Machine Learning
Topics:
Simple Tutorial on Regular Expressions and String Manipulations in R

Simple Tutorial on Regular Expressions and String Manipulations in R

  • Tutorial

Introduction

Text data is messy! Earlier we could match and extract the required information from the given text data using Ctrl + F, Ctrl + C, and Ctrl + V. Isn't it ? Probably, some of us still do it when the data is small. But this approach is slow and prone to lots of mistakes. In text analytics, the abundance of data makes such keyboard shortcut hacks obsolete.

We need better ways. Because of the data volume and its complicated (unstructured) nature, we require much faster, convenient, and robust ways of information extraction from text data. Just imagine, the amount of text data being generated on Twitter and Facebook every day.

Moreover, the text data we get is noisy. But, if we can learn some methods useful to extract important features from the noisy data, wouldn't that be amazing ?

In this tutorial, you'll learn all about regular expressions from scratch. At first, you might find these expressions tricky, confusing, or complicated, but after doing practical hands-on exercises (done below) you should feel quite comfortable with it. In addition, we'll also learn about string manipulation functions in R. This formidable combination of string manipulation functions and regular expressions will prepare you for text mining.

For better understanding, I've also added practice exercises on regular expressions at the end.

Table of Contents

  1. What are Regular Expressions ? When do you use them ?
  2. What is String Manipulation ?
  3. List of String Manipulation Functions
  4. List of Regular Expression Commands
    • Metacharacters
    • Sequences
    • Quantifiers
    • Character Classes
    • POSIX character classes
  5. Practice Examples on Regular Expressions

What are Regular Expressions ? When to use them ?

Regular Expressions (a.k.a regex) are a set of pattern matching commands used to detect string sequences in a large text data. These commands are designed to match a family (alphanumeric, digits, words) of text which makes then versatile enough to handle any text / string class.

In short, using regular expressions you can get more out of text data while writing shorter codes.

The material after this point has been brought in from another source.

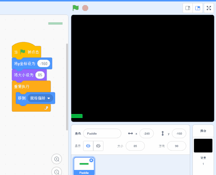
Task: Click the x coordinate field showing -240
Action: pyautogui.click(x=146, y=134)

For example, let's say you've scraped some data from the web. The data contains the log time of users. You want to extract log time. But, the data is really messy. It is contaminated with html div(s), javascript functions, and what not! In such situations, you should use regular expressions.

Other than R, regular expressions are also available in Python, Ruby, Perl, Java, Javascript, etc.

What is String Manipulation ?

As the name suggests, string manipulation comprises a series of functions used to extract information from text variables. In machine learning, these functions are being widely used for doing feature engineering, i.e., to create new features out of existing string features. In R, we have packages such as stringr and stringi which are loaded with all string manipulation functions.

In addition, R also comprises several base functions for string manipulations. These functions are designed to complement regular expressions. The practical differences between string manipulation functions and regular expressions are

  1. We use string manipulation functions to do simple tasks such as splitting a string, extracting the first three letters, etc.. We use regular expressions to do more complicated tasks such as extract email IDs or date from a set of text.
  2. String manipulation functions are designed to respond in a certain way. They don't deviate from their natural behavior. Whereas, we can customize regular expressions in any way we want.

For example, suppose you are given a data set comprising the name of the customer as a variable. In this case, we can use string manipulation functions to extract and create new features as first name and last name. From the next section onward, we'll learn string manipulation functions and commands practically. So, make sure you've R installed in your machine. Also, you should install stringr R package.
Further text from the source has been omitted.